Mona Lisa, de Leonardo da Vinci, também conhecida por Gioconda, é provavelmente o mais célebre e mais valioso retrato de toda a história da pintura. É também um dos mais estudados, e, após séculos de controvérsias, os especialistas tendem hoje a concordar que a mulher que serviu de modelo à tela que está no Louvre se chamava Lisa Gherardini e era casada com um mercador florentino. Que surgisse agora uma nova tese a sugerir que a mulher retratada era afinal outra seria já bastante ousado. Mas Silvano Vincenti, que não é propriamente um estudioso amador - preside, em Itália, ao Comité Nacional para a Valorização dos Bens Históricos -, acaba de propor uma teoria ainda mais arrojada: a suposta mulher de sorriso enigmático seria afinal um homem, mais precisamente Gian Giacomo Caprotti, mais conhecido por Salai, alcunha que este terá ficado a dever ao próprio Leonardo (1452-1519) e que derivará da palavra italiana salaino, traduzível por diabrete.
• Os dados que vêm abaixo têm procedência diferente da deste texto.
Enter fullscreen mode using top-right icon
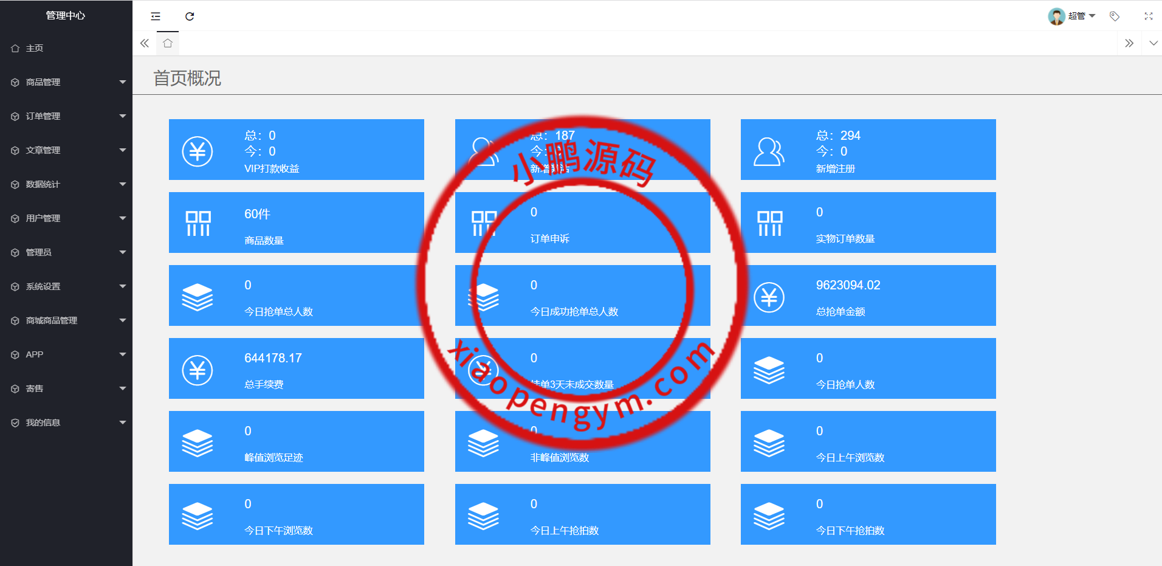(x=1148, y=16)
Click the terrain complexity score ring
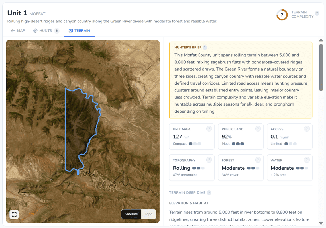The image size is (326, 228). (282, 15)
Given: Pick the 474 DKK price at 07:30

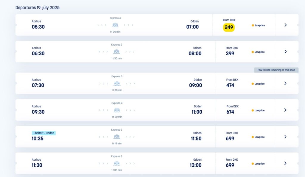Looking at the screenshot, I should (230, 85).
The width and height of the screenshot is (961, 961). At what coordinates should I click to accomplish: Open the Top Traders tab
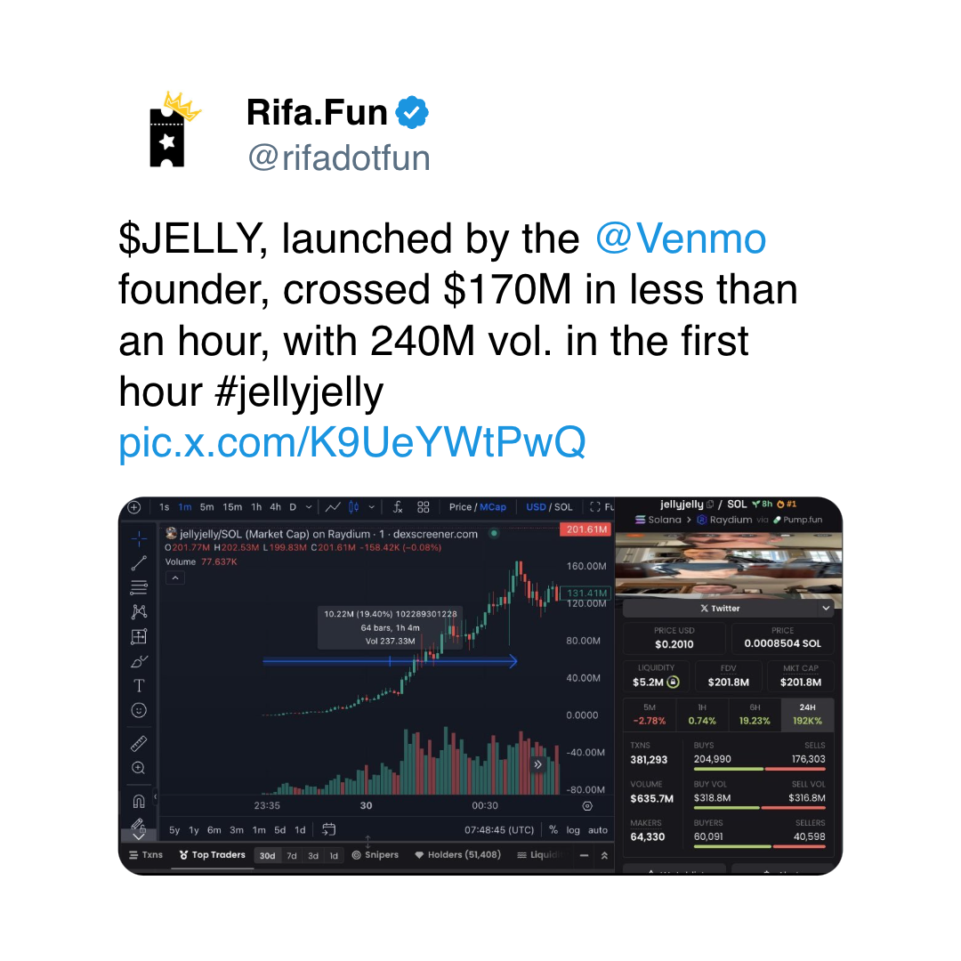212,855
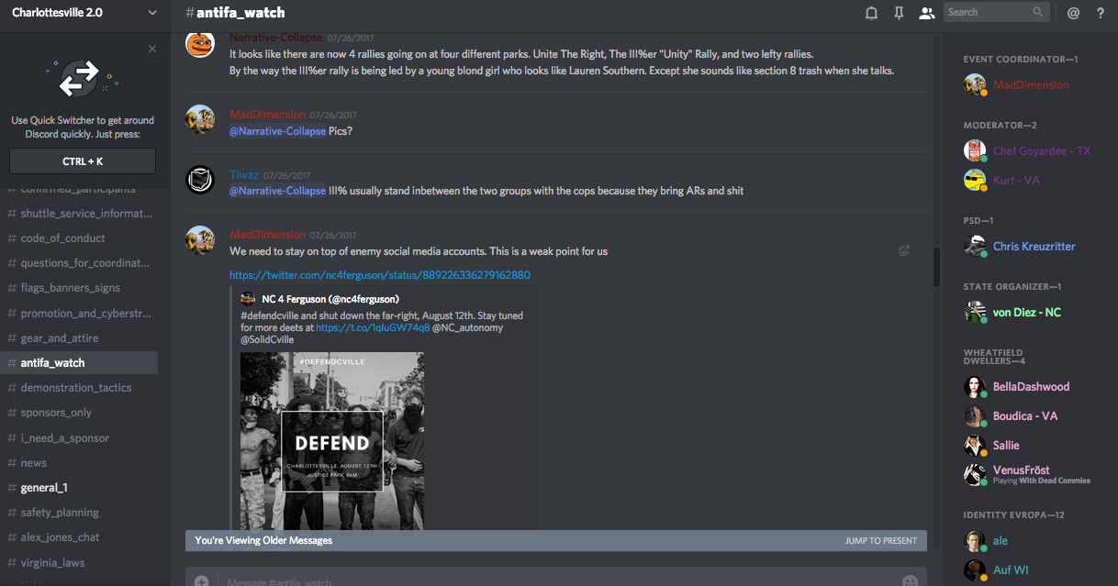The height and width of the screenshot is (586, 1118).
Task: Click the upload plus icon in message box
Action: click(x=201, y=580)
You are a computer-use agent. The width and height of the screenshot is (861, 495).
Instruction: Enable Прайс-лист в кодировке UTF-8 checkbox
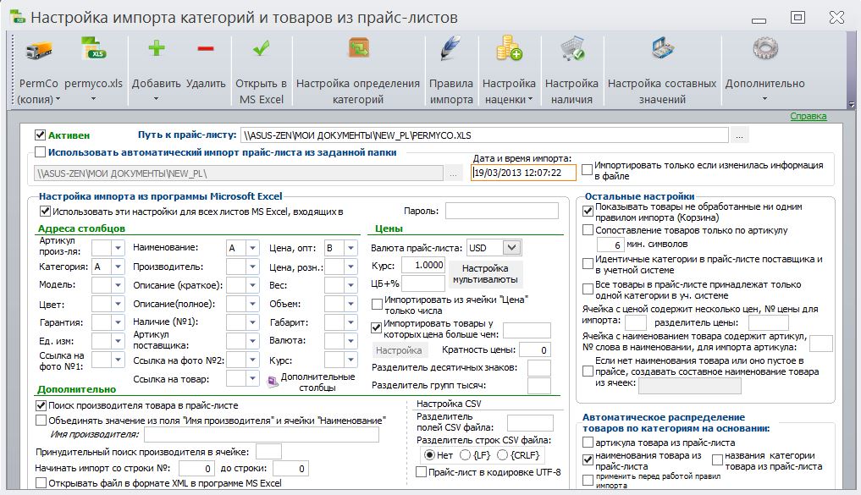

Vincenti garantiu numa conferência de imprensa realizada quarta-feira em Roma que as suas conclusões resultam de um aturado trabalho de equipa, que envolveu vários especialistas e incluiu a análise de reproduções digitais de grande qualidade. E os argumentos para propor Salai como modelo do rosto de Mona Lisa são, no essencial, dois: há grandes semelhanças, defende Vincenti, entre os traços faciais da Gioconda e os dos protagonistas de outras telas de Leonardo às quais Salai serviu alegadamente de modelo, como a de S. João Baptista ou a menos conhecida Angelo Incarnato. O segundo argumento parece inventado por Dan Brown: a equipa de investigadores italianos assegura ter descoberto, nos olhos de Mona Lisa, duas letras minúsculas, que identificaram como um "L" e um "S". Leonardo e Salai, portanto.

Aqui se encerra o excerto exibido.